▶ [To do] From the entries that follow, reproduce exactly and only the lines from the line with "Instruction: Switch to the PERMISSIONS tab" to the line with "The height and width of the screenshot is (916, 1773).", endpoints included.

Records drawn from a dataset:
* * * *

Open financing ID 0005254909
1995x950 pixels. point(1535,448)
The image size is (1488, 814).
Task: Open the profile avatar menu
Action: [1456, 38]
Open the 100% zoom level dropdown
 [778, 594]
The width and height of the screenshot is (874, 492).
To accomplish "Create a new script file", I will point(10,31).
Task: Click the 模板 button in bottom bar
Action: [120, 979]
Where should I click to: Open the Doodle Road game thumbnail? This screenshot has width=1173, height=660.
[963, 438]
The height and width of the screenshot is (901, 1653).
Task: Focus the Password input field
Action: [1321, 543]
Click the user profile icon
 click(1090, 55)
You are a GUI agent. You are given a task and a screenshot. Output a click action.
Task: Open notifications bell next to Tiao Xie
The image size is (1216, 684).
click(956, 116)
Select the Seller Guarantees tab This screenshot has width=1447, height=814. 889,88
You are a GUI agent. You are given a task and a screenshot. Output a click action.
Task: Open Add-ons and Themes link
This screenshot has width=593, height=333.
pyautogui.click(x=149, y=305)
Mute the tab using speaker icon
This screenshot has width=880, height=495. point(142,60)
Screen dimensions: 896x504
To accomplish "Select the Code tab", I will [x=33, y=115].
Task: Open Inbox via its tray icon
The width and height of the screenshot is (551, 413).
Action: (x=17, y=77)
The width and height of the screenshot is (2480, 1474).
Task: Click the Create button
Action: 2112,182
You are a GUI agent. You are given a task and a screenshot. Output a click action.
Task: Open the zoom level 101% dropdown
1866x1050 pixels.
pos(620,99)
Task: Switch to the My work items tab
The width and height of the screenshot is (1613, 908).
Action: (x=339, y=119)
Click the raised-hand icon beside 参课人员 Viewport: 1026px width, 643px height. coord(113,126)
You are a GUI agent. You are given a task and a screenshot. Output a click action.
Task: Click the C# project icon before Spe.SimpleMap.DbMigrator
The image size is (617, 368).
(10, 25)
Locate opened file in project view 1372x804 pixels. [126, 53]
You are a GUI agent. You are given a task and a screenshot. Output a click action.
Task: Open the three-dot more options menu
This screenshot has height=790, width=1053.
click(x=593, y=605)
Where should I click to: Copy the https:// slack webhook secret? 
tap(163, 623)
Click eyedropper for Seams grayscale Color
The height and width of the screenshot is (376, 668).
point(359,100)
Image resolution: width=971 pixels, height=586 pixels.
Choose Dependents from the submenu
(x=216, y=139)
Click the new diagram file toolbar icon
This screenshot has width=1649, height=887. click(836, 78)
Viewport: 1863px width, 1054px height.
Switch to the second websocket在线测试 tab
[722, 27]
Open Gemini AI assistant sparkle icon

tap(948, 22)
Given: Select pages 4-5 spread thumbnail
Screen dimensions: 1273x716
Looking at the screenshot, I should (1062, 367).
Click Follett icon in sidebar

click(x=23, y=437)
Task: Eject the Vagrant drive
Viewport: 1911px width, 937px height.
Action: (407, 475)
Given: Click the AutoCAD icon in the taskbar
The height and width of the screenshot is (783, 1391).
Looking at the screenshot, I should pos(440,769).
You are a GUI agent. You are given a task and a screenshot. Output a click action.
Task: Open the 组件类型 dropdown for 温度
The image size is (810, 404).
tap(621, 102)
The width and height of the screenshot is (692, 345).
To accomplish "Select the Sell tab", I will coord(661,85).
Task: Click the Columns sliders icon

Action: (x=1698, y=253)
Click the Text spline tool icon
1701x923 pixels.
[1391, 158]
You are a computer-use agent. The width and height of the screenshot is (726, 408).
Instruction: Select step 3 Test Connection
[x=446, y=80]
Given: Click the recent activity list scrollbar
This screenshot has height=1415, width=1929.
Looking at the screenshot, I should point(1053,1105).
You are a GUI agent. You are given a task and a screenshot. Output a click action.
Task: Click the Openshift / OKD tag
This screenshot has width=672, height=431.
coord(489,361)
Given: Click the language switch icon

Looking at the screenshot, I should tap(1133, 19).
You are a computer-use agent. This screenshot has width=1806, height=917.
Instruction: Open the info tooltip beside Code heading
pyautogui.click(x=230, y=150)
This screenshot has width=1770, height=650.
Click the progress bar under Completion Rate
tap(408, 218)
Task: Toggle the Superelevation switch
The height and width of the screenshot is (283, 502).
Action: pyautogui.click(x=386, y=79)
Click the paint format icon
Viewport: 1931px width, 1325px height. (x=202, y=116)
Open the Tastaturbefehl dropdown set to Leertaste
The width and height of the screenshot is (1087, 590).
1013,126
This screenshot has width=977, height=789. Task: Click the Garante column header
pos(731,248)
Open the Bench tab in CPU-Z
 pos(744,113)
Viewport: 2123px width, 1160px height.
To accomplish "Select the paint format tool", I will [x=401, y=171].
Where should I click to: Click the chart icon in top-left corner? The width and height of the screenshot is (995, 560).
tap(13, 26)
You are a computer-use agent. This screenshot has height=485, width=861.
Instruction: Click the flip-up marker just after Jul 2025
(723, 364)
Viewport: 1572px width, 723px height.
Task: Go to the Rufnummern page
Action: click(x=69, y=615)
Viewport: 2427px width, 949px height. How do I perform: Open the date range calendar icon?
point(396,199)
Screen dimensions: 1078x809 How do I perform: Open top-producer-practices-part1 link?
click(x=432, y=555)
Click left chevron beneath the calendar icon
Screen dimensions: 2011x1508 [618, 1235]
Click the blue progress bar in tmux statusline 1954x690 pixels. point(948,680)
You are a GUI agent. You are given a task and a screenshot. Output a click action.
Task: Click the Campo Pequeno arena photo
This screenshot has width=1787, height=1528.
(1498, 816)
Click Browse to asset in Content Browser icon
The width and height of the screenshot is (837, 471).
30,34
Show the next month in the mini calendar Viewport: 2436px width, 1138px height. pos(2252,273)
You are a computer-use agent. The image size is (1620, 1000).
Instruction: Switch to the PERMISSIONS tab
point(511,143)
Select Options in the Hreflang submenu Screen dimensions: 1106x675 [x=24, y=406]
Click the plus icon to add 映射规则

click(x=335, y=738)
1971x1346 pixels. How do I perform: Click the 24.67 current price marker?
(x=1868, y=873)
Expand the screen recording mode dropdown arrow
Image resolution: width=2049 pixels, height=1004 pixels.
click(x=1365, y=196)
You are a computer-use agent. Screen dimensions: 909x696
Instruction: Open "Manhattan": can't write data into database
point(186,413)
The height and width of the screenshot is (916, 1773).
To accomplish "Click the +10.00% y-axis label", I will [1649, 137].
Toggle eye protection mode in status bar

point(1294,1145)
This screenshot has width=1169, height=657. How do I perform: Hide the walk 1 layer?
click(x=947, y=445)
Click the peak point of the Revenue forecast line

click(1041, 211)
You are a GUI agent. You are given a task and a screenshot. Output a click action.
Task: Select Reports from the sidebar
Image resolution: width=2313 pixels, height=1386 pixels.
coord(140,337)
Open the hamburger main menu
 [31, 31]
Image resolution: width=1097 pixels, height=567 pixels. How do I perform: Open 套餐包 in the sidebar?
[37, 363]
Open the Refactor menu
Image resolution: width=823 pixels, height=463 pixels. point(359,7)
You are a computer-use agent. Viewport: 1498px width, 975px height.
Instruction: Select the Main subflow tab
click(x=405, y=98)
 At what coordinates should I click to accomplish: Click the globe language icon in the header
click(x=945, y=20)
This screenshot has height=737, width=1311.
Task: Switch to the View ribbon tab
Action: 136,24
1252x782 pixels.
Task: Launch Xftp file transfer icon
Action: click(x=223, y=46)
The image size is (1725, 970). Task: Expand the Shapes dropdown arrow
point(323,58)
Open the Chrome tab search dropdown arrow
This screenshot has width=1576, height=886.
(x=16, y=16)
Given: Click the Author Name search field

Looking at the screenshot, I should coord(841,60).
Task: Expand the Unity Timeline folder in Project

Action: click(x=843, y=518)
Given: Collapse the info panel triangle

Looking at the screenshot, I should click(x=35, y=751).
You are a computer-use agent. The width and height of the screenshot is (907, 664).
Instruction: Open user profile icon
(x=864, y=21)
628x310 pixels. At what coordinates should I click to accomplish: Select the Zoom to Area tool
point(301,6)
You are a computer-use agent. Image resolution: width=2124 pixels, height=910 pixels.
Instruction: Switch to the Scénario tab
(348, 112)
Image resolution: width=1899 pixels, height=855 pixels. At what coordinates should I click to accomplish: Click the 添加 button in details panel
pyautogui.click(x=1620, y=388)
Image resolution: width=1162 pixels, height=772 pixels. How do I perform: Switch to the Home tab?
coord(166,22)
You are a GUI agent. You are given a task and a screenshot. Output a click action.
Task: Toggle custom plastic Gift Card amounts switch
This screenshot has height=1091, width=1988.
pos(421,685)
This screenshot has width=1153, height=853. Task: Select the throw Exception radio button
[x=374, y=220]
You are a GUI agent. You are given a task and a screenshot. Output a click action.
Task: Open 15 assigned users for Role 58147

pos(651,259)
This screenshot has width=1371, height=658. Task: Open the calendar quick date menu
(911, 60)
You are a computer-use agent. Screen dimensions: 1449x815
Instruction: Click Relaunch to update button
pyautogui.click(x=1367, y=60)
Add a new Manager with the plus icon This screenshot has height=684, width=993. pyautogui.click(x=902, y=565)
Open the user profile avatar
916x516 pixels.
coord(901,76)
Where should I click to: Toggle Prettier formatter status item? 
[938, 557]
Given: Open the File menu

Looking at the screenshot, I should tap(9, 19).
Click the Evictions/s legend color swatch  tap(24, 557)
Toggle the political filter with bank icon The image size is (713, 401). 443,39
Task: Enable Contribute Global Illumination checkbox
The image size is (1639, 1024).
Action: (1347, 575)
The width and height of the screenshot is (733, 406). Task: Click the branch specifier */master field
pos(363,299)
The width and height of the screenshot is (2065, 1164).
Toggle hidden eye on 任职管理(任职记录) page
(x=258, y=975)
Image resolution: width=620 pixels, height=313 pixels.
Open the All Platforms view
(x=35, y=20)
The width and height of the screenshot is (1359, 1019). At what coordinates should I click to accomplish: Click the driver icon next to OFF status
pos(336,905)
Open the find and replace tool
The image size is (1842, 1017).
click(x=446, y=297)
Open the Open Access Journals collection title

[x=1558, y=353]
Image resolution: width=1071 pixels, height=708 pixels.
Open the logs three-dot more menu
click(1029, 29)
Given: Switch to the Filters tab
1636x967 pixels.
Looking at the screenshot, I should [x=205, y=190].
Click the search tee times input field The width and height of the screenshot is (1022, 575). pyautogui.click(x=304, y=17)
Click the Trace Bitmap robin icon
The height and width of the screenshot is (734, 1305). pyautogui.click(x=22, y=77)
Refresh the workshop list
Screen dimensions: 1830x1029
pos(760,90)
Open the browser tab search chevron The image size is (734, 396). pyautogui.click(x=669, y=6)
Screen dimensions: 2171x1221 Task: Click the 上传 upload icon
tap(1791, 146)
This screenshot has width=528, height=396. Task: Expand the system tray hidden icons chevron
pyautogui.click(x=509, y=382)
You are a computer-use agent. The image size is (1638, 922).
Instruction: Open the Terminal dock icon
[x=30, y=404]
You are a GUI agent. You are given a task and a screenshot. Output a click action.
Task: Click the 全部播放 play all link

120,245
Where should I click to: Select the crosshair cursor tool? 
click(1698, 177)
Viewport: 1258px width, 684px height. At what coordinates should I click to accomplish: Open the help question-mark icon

* * * *

▶ [Task solution]
Instruction: Switch to the PERMISSIONS tab
point(511,143)
Select Options in the Hreflang submenu Screen dimensions: 1106x675 [x=24, y=406]
Click the plus icon to add 映射规则

click(x=335, y=738)
1971x1346 pixels. How do I perform: Click the 24.67 current price marker?
(x=1868, y=873)
Expand the screen recording mode dropdown arrow
Image resolution: width=2049 pixels, height=1004 pixels.
click(x=1365, y=196)
You are a computer-use agent. Screen dimensions: 909x696
Instruction: Open "Manhattan": can't write data into database
point(186,413)
The height and width of the screenshot is (916, 1773).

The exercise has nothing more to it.